Ain­si, l’en­tre­pre­neur dont je par­lais plus haut, pré­sident du direc­toire de sa socié­té, eut par la suite d’é­normes pro­blèmes rela­tion­nels avec son pré­sident du Conseil de sur­veillance. À l’ap­proche de l’As­sem­blée géné­rale annuelle, il apprit que ce der­nier our­dis­sait un com­plot visant à le des­ti­tuer. Il m’ap­pe­la à l’aide et nous déci­dâmes de contre-atta­quer. Nous réunîmes un conseil de crise com­pre­nant le com­mis­saire aux comptes, le conseiller juri­dique, le conseil en mar­ke­ting et un consul­tant tech­no­lo­gique. Fort heu­reu­se­ment, tous ces consul­tants se connais­saient et nous pûmes rapi­de­ment mettre en place une stra­té­gie. Ils assis­tèrent tous à l’As­sem­blée géné­rale, et s’ex­pri­mèrent de manière cohé­rente devant les action­naires afin de les ras­su­rer en confir­mant les rap­ports finan­ciers et moraux du direc­toire. Puis, avant que son adver­saire puisse ten­ter quoi que ce soit, l’en­tre­pre­neur uti­li­sa une clause des sta­tuts pour faire voter une réso­lu­tion nom­mant un nou­veau Conseil de sur­veillance. La cohé­sion de son réseau de consul­tants lui sau­va la mise… et son entreprise.

De l’utilisation judicieuse des consultants

Même si vous avez sélec­tion­né les meilleurs consul­tants, il est impor­tant que vous sachiez en faire bon usage.

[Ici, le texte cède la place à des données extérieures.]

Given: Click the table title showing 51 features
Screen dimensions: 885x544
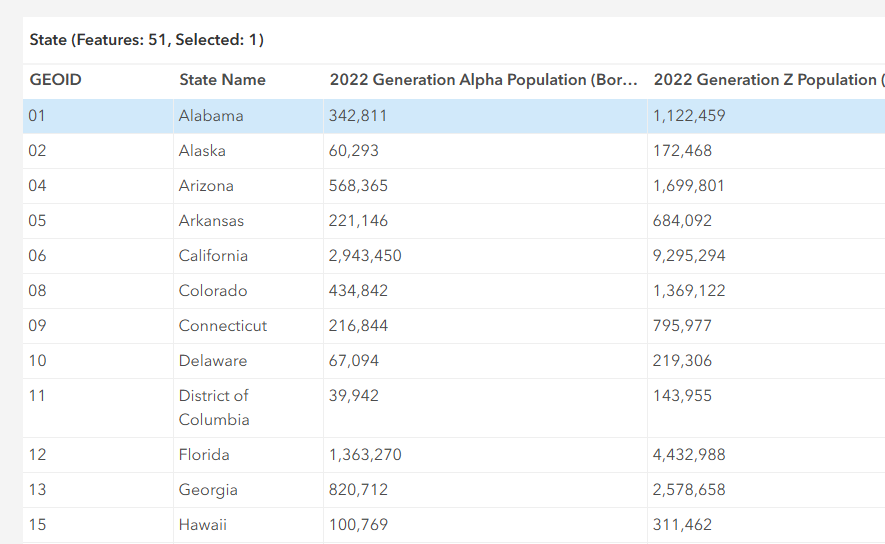Looking at the screenshot, I should [x=146, y=40].
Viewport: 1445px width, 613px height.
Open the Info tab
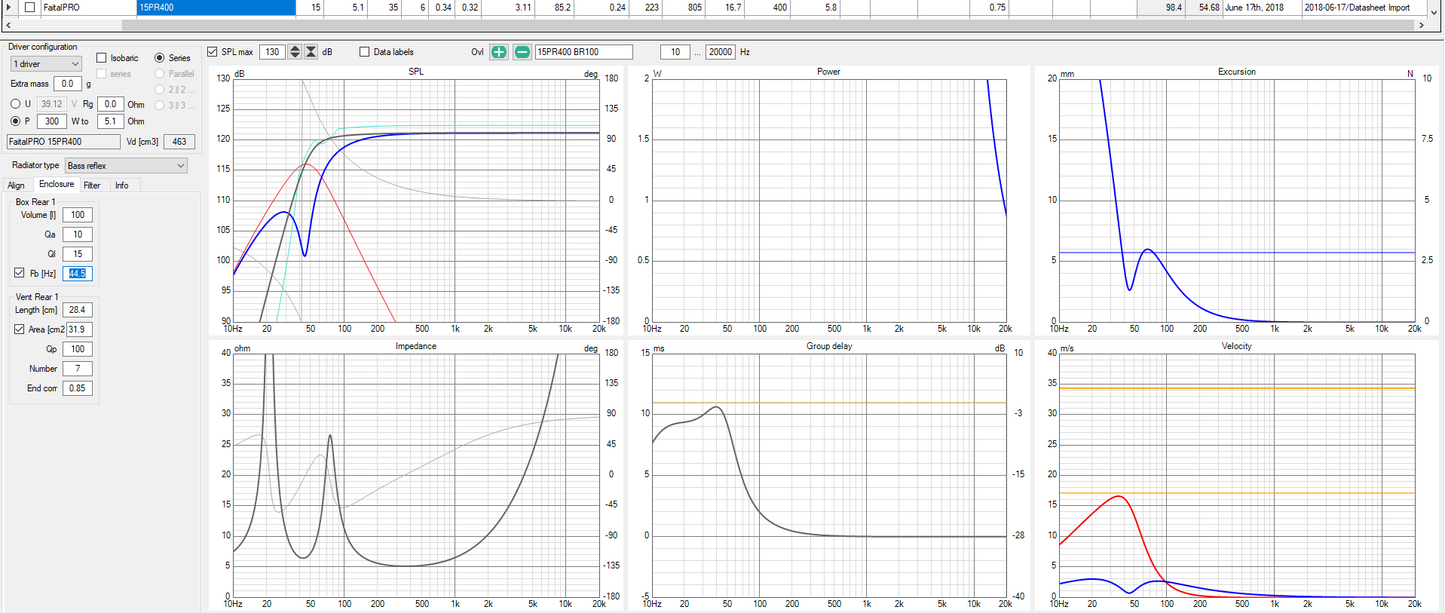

L’u­ti­li­sa­tion des consul­tants, même talen­tueux, est éga­le­ment un art sou­vent mal pra­ti­qué. En effet, l’en­tre­pre­neur, sou­la­gé de trou­ver quel­qu’un de com­pé­tent, va tout natu­rel­le­ment avoir ten­dance à lui don­ner « carte blanche » dans la réa­li­sa­tion de la tâche qu’il lui confie. Il va, en fait, se des­sai­sir du pro­blème au pro­fit de l’ex­pert et oublier qu’en der­nier res­sort, c’est bien à lui, l’en­tre­pre­neur, d’en assu­mer la responsabilité.

Contrai­re­ment à une idée répan­due, le rôle d’un conseiller juri­dique n’est pas tel­le­ment de vous dire ce qu’il faut faire, mais plu­tôt de vous dire les risques encou­rus et les méthodes pour faire ce que vous vou­lez faire en mini­mi­sant ces risques. À vous ensuite de prendre la déci­sion en connais­sance de cause.

Le rôle d’un conseiller juri­dique est moins de rédi­ger pour vous les dif­fé­rents docu­ments juri­diques que d’a­dap­ter à votre besoin des docu­ments pré­exis­tants, ou, mieux encore, de cor­ri­ger des docu­ments rédi­gés par vous-même en fonc­tion de vos attentes. C’est de cette manière qu’il per­ce­vra mieux votre volon­té de chef d’en­tre­prise et qu’il vous don­ne­ra les meilleurs conseils et les sug­ges­tions les plus pertinentes.

Ain­si vois-je régu­liè­re­ment des dos­siers d’en­tre­prises dont le pré­vi­sion­nel a été réa­li­sé par un tiers, sou­vent un expert-comp­table. L’en­tre­pre­neur est alors fré­quem­ment inca­pable de com­men­ter son dos­sier. À des ques­tions par­fois simples sur ce pré­vi­sion­nel, il va inva­ria­ble­ment répondre : « Je ne sais pas, il fau­drait deman­der à mon expert-comptable ».

Sou­vent même, il n’a pas pris la peine de relire ce pré­vi­sion­nel pour le vali­der, pour en assu­mer la res­pon­sa­bi­li­té en tant que chef d’entreprise.

La peur de la comp­ta­bi­li­té fait croire à beau­coup d’en­tre­pre­neurs qu’ils seront inca­pables de com­prendre un pré­vi­sion­nel. Il n’en est rien. Tout bon consul­tant doit être capable de rendre com­pré­hen­sible un pré­vi­sion­nel à un bon entre­pre­neur. Si tel n’est pas le cas, soit le consul­tant devrait arrê­ter de conseiller, soit l’en­tre­pre­neur d’entreprendre.

Les meilleurs experts ne sont pas ceux qui vous expliquent que c’est trop com­pli­qué pour vous, mais ceux qui vous font paraître simples les choses compliquées.